Texte fourni:
---*---

Mais il communie parfois un peu trop et lorsqu'il se lève de son siège, Big Ben a un petit air de la Tour de Pise en marche...

jeudi 7 janvier 2010

5-Les Fâcheux : Charles-Henri Tubeuf


La salle publique de lecture de la Bibliothèque est un lieu paisible, particulièrement propice au plaisir solitaire de la lecture. Malheureusement le gentil peuple des lecteurs est souvent troublé par l'arrivée d'un membre de la terrible confrérie des Fâcheux.
Charles-Henri Tubeuf est de ceux-là. Au-début, rien ne le différencie des autres lecteurs. Il a d'ailleurs commencé sa consommation quotidienne de magazines dans un silence presque parfait. Chers lecteurs, mes frères, jouissez bien de ces derniers moments de tranquillité car Charles-Henri va bientôt entrer en action. Un petit détail devrait retenir votre attention... Nous sommes le 8 juin, un soleil généreux inonde la salle de lecture et pourtant Charles-Henri s'est entouré le cou d'une grosse écharpe de laine... Ne cherchez plus. La crise vient juste d'éclater et elle va durer un bon quart d'heure.

---*---

Données fournies:
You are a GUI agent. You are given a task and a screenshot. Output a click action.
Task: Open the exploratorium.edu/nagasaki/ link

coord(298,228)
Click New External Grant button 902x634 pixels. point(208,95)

---*---

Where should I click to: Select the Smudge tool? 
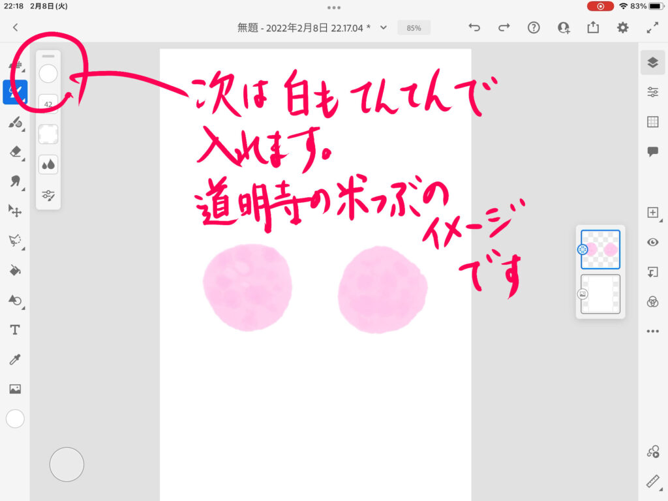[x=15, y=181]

---*---

Consignes de l'exercice:
• A. Recopiez à l'identique le passage du texte sur Charles-Henri Tubeuf qui commence par "La salle publique" et se poursuit jusqu'à "bon quart d'heure.".
• B. Dans le texte sur Charles-Henri Tubeuf, qu'a-t-il mis autour de son cou malgré le soleil ?
• C. Écrivez la suite du texte sur Charles-Henri Tubeuf à partir de sa dernière phrase.
La liste n'a aucun rapport avec le texte sur Charles-Henri Tubeuf.

Réponses obtenues:
• A.
La salle publique de lecture de la Bibliothèque est un lieu paisible, particulièrement propice au plaisir solitaire de la lecture. Malheureusement le gentil peuple des lecteurs est souvent troublé par l'arrivée d'un membre de la terrible confrérie des Fâcheux.
Charles-Henri Tubeuf est de ceux-là. Au-début, rien ne le différencie des autres lecteurs. Il a d'ailleurs commencé sa consommation quotidienne de magazines dans un silence presque parfait. Chers lecteurs, mes frères, jouissez bien de ces derniers moments de tranquillité car Charles-Henri va bientôt entrer en action. Un petit détail devrait retenir votre attention... Nous sommes le 8 juin, un soleil généreux inonde la salle de lecture et pourtant Charles-Henri s'est entouré le cou d'une grosse écharpe de laine... Ne cherchez plus. La crise vient juste d'éclater et elle va durer un bon quart d'heure.

• B. Une grosse écharpe de laine.

• C.
Charles-Henri est devenu rouge et il inonde ses voisins d'une magistrale quinte de toux : une véritable canonnade qui stupéfie l'entourage. Il éructe, bave, s'étrangle. Il a la lippe pendante et les yeux exorbités. La respiration manque, puis la toux s'arrête. Simple accalmie. Elle reprend de plus belle, s'amplifie et atteint des sommets gutturaux de la plus belle facture. Son vis-à-vis, une jeune étudiante vietnamienne en immersion linguistique est terrorisée et se protège du mieux qu'elle peut des projections. Elle a de la chance, aujourd'hui, car la toux est sèche. En hiver, elle est grasse et dure des heures.
Ouf ! Charles-Henri vient de partir. Mademoiselle Phong respire. Son héroïsme a des limites. Elle range ses manuels car elle est pressée. Ce soir elle va au concert Mozart avec ses camarades de l'échange culturel. Pauvre Mademoiselle Phong, si elle savait... Charles-Henri y sera aussi. Il adore Mozart.

mardi 5 janvier 2010

4-Les Fâcheux : Fanny Larumeur


Avec Fanny Larumeur nous entrons dans le club des papoteuses. La papoteuse ! L'ennemi juré du lecteur !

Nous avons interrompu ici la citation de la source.